» **What you have to do**:
Copy out exactly, and only, the lines from the one containing "The width and" through the end of the entries. No pictures.

Stored dataset items:
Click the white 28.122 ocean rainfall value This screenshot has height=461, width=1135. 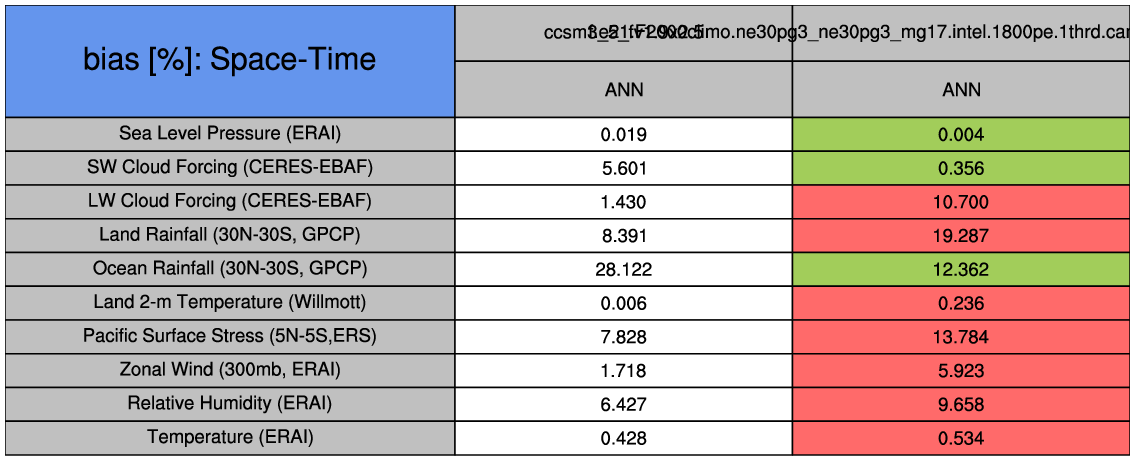[624, 269]
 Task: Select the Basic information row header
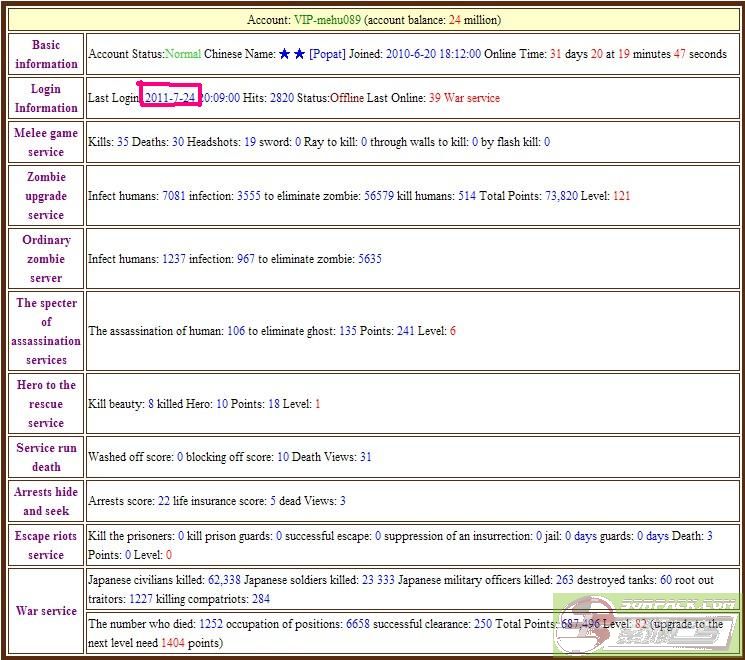click(x=46, y=54)
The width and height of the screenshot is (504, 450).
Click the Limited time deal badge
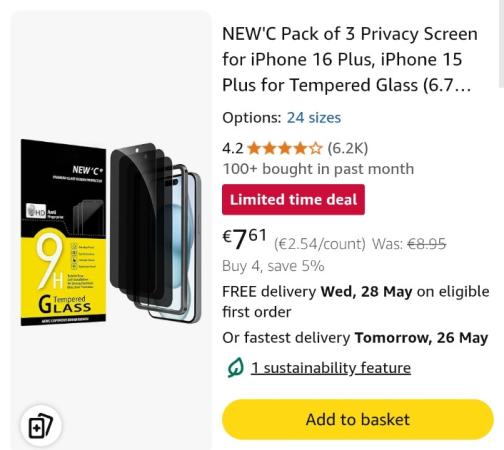(x=293, y=199)
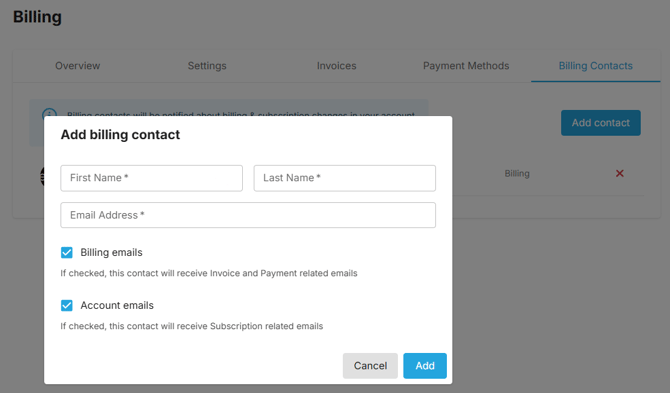Viewport: 670px width, 393px height.
Task: Focus the First Name field
Action: coord(152,178)
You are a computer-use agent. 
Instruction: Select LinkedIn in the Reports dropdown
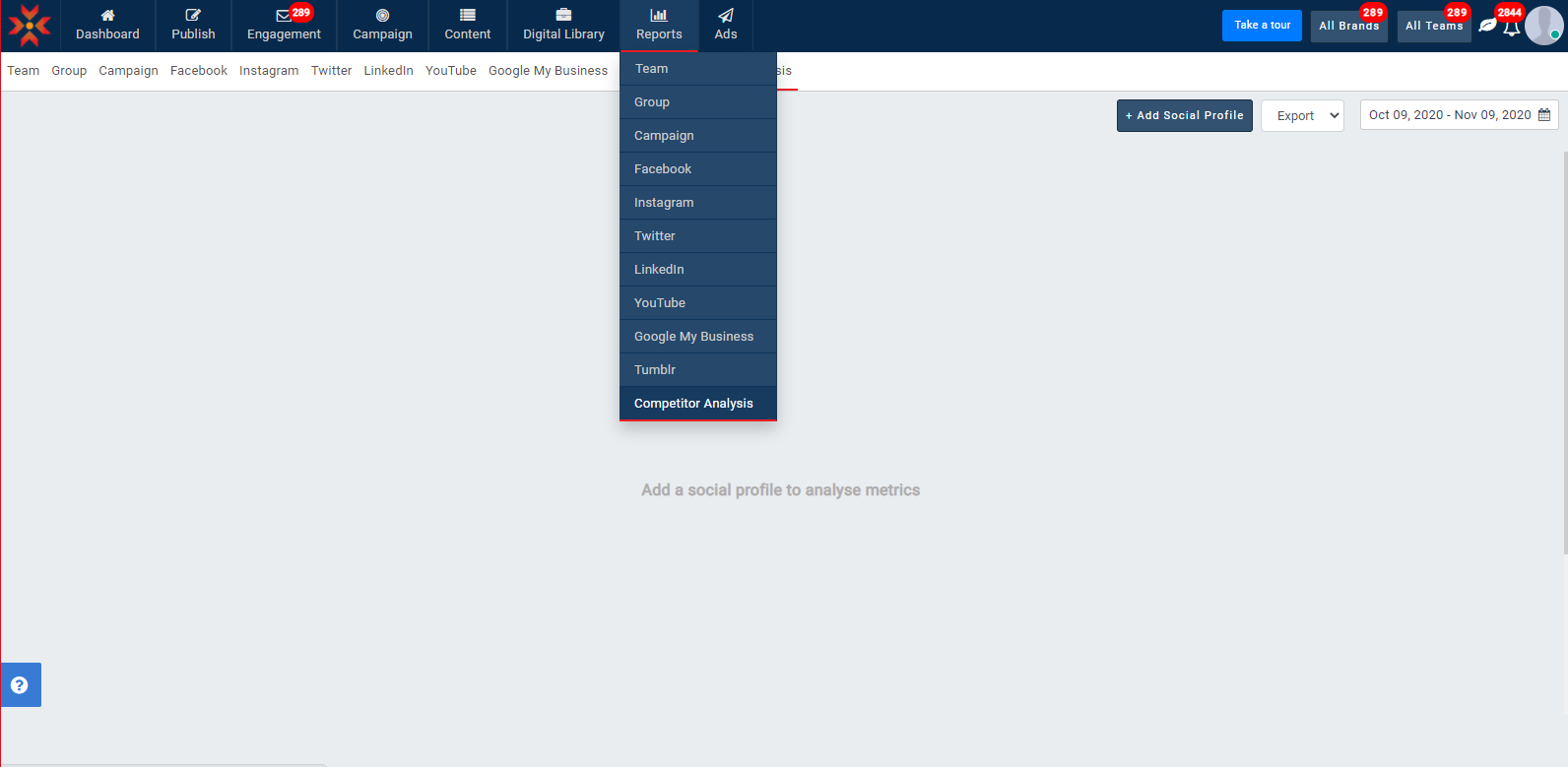659,270
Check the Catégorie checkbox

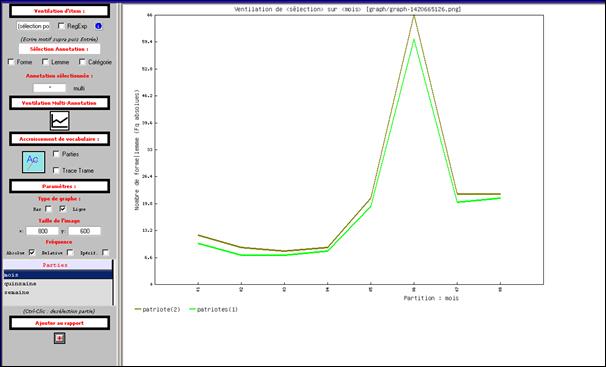82,62
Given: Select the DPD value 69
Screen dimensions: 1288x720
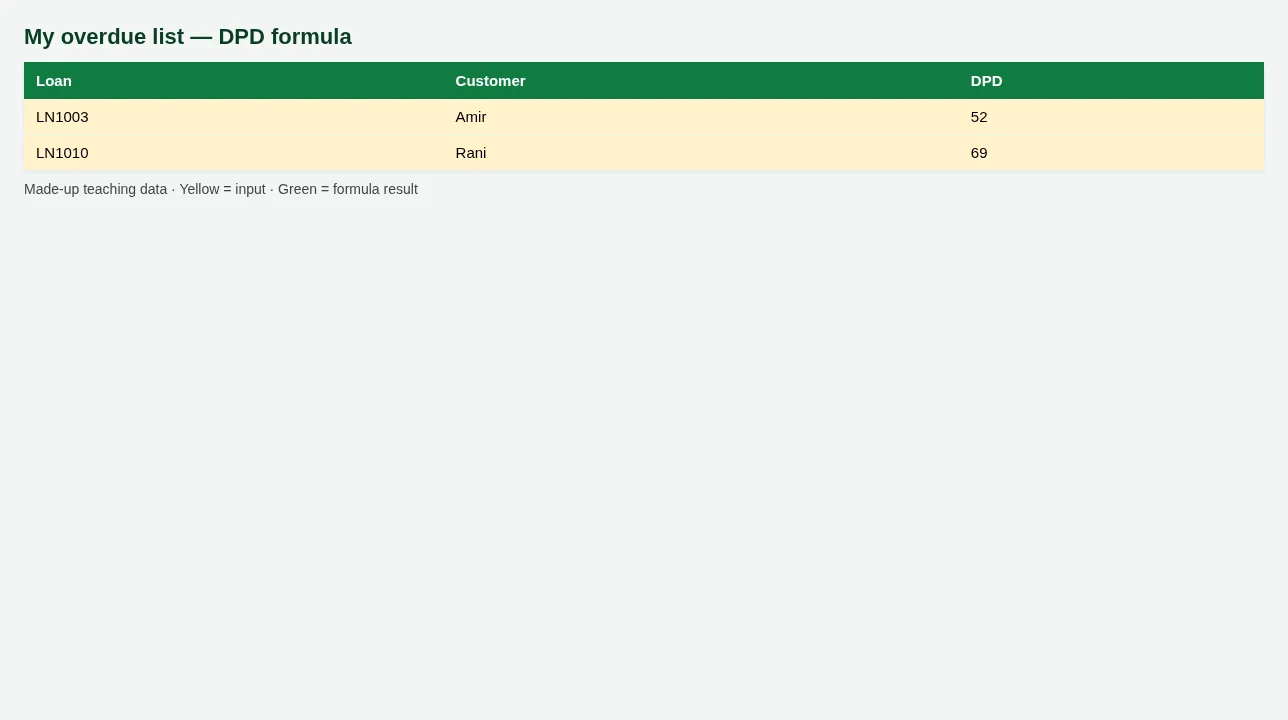Looking at the screenshot, I should pos(979,153).
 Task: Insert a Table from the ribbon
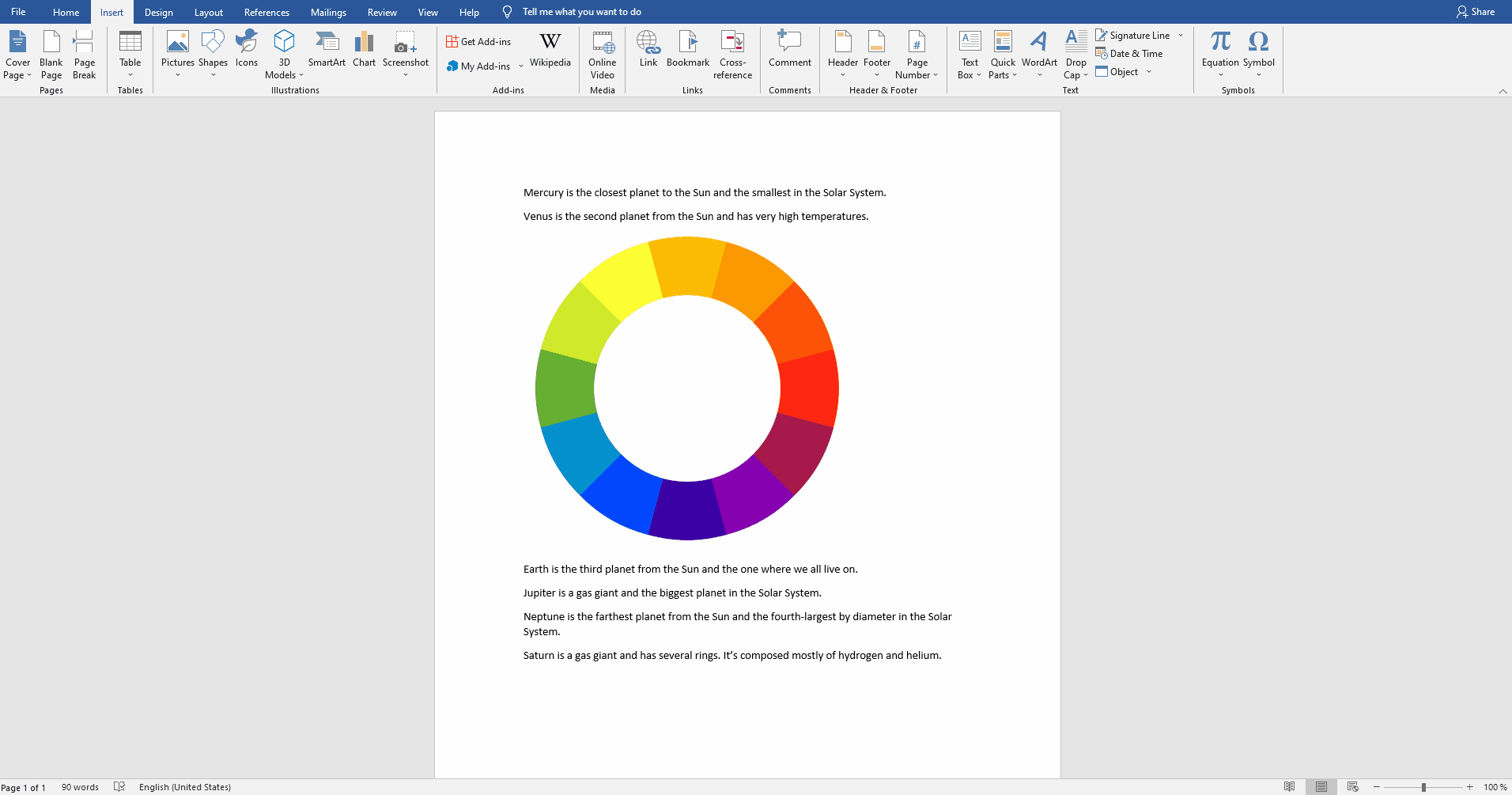point(130,52)
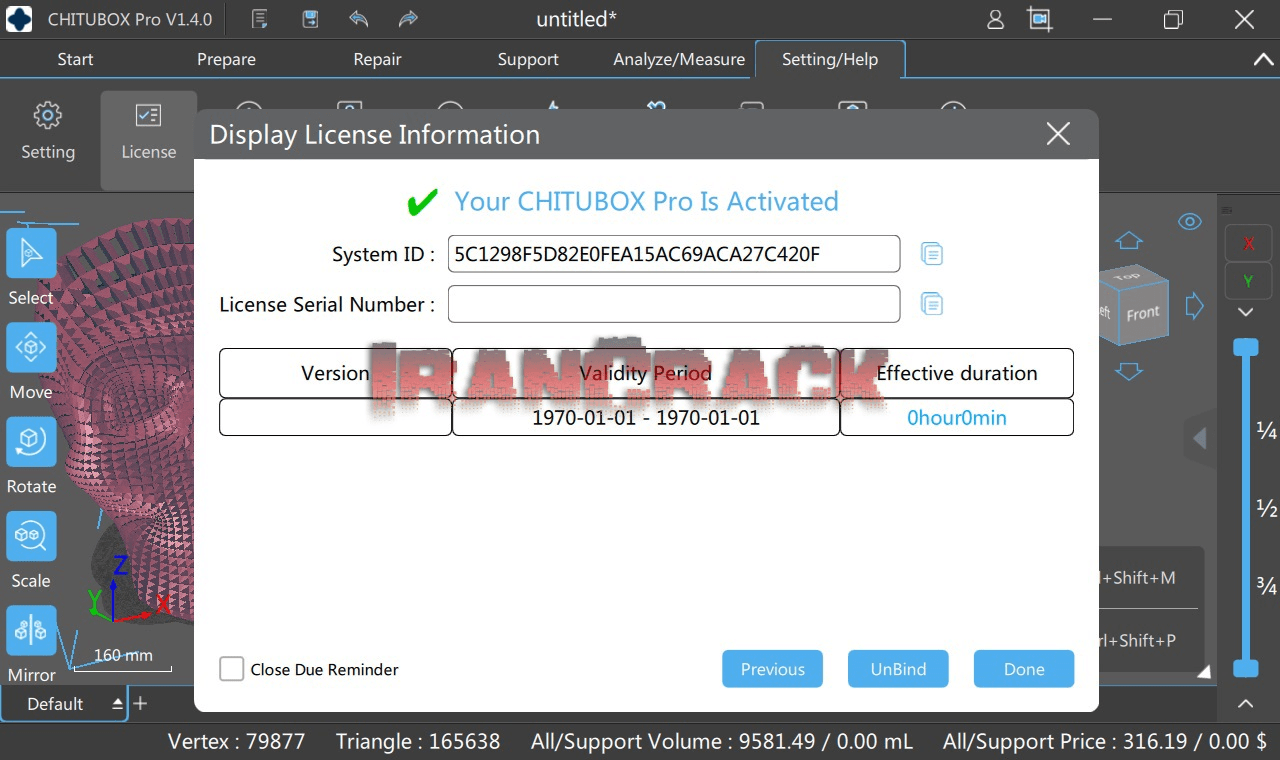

» **Worked solution**:
The width and height of the screenshot is (504, 450).
Click the Limited time deal badge
(x=293, y=199)
Viewport: 670px width, 393px height.
Task: Focus the First Name field
Action: coord(152,178)
You are a computer-use agent. 
Instruction: Select LinkedIn in the Reports dropdown
659,270
Check the Catégorie checkbox

82,62
Given: Select the DPD value 69
Screen dimensions: 1288x720
Looking at the screenshot, I should pos(979,153).
 Task: Insert a Table from the ribbon
point(130,52)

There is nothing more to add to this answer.